When Cella went to prison, funds for local Democratic candidates dried up and Forde and Butcher began handling more Republicans.
By then, Butcher-Forde Consulting was known statewide for its highly successful use of direct mail in suburban campaigns.
But they also were repeatedly accused of crossing ethical lines.
For example, in 1980, then-Republican Assemblyman Ross Johnson of La Habra, who would go on to head the state’s Fair Political Practices Commission or FPPC, had to apologize to voters in his district after a Butcher-Forde campaign mailer on his behalf was designed to look like official correspondence from each city.
A year earlier, the FPPC sued Butcher-Forde and state Sen. John G. Schmitz (R-Newport Beach) for trying to hide the fact that Butcher-Forde was paid to run Schmitz’ 1978 campaign.
In addition, Butcher-Forde was accused of taking about $30,000 in “kickbacks” from campaign suppliers without the knowledge of Schmitz or other candidates.

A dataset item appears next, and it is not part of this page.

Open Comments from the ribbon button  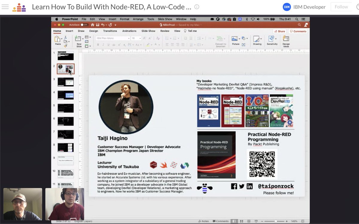pos(299,31)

When one of those suppliers later admitted to secretly funneling $10,000 to Butcher-Forde, it said it did so to hide the fact the money came from a Democratic candidate for lieutenant governor.

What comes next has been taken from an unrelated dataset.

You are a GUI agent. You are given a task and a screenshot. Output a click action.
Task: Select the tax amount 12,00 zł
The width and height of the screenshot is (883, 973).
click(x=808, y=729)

Butcher-Forde was working for that Democrat at the same time it was handling the Republican gubernatorial campaign of former Fullerton Assemblyman John Briggs.

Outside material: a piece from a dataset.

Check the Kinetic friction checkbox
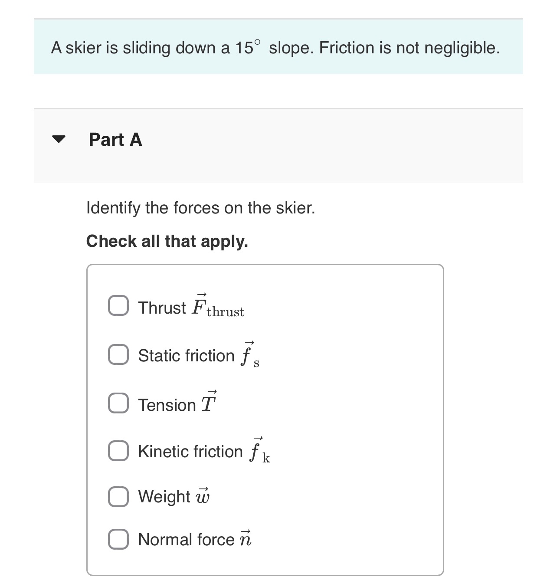The image size is (557, 580). (x=118, y=451)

But it was the association with Howard Jarvis that brought Forde and Butcher their highest acclaim, and loudest criticism.
According to the Los Angeles Times, Orange County Superior Court Judge Donald E. Smallwood berated Forde and Butcher, for “hoodwinking” the public with “fraudulent” fund-raising tactics.
Smallwood said Forde, Butcher and the Howard Jarvis Taxpayers Assn. deceived the public during a fundraising campaign in order to pay $1.5 million to Butcher and Forde.
“A frustrated Smallwood wrote that, although he found the conduct of Butcher and Forde ‘reprehensible’ and believed they had ‘facilitated’ campaign reporting violations by the Jarvis group, they could not be held liable under the Political Reform Act,” the Times reported.
The political consultants had sent out fundraising appeals saying the Jarvis group was in debt when it actually wasn’t. Instead, the consultants and leaders of the Jarvis group developed an unwritten agreement to pay Forde and Butcher more money and raised it with the appeal to supporters, according to the news story.
Mollrich, Forde’s most recent partner, played a key role in writing the fund-raising letters, according to the Times, and also was severely criticized by Smallwood for engaging in “reprehensible” conduct.
Another source of Forde’s funds, according to the Times, was Doris Day’s Animal League. The actress’ activist group on behalf of pets contracted with Butcher-Forde in 1987 for a nationwide fundraising drive. Financial records showed her nonprofit wound up owing Forde and Butcher $1.7 million more than they brought in in donations, the Times reported.
And then there was the money raised from the death of Howard Jarvis.
As part of his ruling, judge Smallwood found the Jarvis group violated FPPC rules by not reporting more than $624,000 spent and $738,000 raised during a direct-mail campaign launched six days after Jarvis’ 1986 death.
It was Butcher and Forde who launched that campaign, with the support of Jarvis’ widow, Estelle. Fundraising mailers to 350,000 Jarvis supporters included a photograph of Jarvis, with a note from his widow saying she enclosed it “as a remembrance.” The photo is inscribed on the back: “In Memoriam Howard Jarvis 1903-1986.”